Dirntara delapan tim yang lolos, terselip nama Kalteng Putra. Musim lalu dirinya bermain untuk tim ini, namun Galih belum memastikan akan kemana dia setelah Persis terhenti langkahnya musim ini

”Ga tau kedepannya seperti apa. Setelah Persis tidak masuk ke 8 besar, tentu tim akan dibubarkan. Saya profesional saja, kalau dibutuhkan tim lain, tentu tentu saya mau bergabung,” terang Galih.
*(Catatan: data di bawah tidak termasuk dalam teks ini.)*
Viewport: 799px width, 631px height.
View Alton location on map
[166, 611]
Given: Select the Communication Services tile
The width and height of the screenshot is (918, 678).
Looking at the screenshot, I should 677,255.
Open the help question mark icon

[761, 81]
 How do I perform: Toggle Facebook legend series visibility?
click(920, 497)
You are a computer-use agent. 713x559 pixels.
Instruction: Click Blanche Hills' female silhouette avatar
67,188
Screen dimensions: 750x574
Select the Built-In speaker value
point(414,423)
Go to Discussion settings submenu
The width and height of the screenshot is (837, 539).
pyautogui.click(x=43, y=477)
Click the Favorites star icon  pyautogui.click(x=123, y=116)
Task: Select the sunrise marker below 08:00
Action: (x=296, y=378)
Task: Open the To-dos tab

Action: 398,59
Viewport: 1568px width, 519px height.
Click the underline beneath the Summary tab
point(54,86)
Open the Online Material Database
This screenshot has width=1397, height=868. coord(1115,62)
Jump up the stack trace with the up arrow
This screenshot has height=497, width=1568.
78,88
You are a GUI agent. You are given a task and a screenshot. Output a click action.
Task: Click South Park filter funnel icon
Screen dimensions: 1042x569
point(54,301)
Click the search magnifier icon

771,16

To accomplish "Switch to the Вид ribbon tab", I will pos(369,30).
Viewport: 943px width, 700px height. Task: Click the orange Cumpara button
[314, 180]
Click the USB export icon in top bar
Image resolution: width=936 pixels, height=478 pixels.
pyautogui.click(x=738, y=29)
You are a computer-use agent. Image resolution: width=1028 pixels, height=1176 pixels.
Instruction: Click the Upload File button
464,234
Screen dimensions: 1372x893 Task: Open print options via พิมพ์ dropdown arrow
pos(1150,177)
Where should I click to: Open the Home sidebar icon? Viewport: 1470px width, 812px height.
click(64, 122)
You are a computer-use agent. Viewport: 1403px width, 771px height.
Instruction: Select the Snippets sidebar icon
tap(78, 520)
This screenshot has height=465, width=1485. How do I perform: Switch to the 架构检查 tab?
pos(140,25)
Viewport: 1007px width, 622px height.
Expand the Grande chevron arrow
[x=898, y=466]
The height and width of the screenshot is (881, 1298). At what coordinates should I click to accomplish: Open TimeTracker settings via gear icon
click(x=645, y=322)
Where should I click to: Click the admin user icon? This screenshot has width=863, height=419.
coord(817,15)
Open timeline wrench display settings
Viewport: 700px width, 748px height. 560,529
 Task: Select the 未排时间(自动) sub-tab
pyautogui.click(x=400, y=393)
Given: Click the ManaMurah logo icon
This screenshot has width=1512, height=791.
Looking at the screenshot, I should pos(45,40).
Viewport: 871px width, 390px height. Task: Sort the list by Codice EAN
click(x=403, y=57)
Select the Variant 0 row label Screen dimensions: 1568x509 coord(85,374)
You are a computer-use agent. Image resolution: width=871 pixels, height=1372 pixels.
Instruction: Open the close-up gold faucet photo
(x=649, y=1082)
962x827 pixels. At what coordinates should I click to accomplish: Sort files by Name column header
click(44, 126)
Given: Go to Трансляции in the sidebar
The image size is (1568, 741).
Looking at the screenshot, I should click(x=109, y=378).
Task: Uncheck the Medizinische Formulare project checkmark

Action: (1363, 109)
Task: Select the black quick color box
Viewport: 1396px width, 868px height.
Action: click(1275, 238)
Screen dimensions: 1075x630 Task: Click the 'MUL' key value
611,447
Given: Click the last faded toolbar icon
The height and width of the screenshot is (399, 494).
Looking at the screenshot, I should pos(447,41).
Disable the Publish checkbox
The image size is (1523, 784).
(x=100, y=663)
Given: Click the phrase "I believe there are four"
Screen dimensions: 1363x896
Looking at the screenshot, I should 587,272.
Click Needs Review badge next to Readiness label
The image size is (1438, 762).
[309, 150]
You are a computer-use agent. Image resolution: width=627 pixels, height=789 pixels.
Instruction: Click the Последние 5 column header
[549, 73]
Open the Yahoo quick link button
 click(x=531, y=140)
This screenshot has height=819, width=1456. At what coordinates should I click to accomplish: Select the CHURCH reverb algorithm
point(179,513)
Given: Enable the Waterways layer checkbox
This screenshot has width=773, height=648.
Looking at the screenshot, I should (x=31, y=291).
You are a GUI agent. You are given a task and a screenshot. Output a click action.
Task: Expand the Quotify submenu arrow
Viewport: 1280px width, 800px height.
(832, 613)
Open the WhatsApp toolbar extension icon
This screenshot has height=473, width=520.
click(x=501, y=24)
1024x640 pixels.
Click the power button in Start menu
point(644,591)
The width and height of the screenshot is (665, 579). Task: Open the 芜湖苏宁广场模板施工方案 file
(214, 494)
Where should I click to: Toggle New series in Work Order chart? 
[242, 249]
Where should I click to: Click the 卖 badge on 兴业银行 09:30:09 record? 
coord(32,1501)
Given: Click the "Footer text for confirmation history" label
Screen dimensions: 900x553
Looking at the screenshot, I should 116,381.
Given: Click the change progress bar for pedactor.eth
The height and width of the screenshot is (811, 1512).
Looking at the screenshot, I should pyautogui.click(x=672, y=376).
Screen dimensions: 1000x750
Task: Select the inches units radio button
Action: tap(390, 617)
Dilain sisi, dirinya juga meminta maaf karena Persis gagal lolos ke babak 8 besar, sejatinya performa galih di bawah mistar juga cukup baik. Persis tergolong tim yang benar-benar sulit untuk kebobolan.

Persis melabeli dirinya sebagai peringkat kedua tim yang paling sulit kebobolan. Dari 22 laga, gawang Galih Sudaryono hanya kebobolan 16 kali. Catatan ini hanya kalah dari PSS Sleman, yang kebobolan 15 gol dari 22 laga di grup timur.

“Saya minta maaf kepada semua teman-teman Pasoepati dan suporter Solo lainnya. Dengan aturan yang ada kita kalah head to head, dengan Persita, Persiraja dan Aceh United. Kita sudah berusaha sebaik mungkin berjuang, namun ternyata kami tetap kalah di laga ini (kontra Semen Paang) dan gagal lolos (ke 8 besar),” ucap mantan kiper Borneo FC tersebut.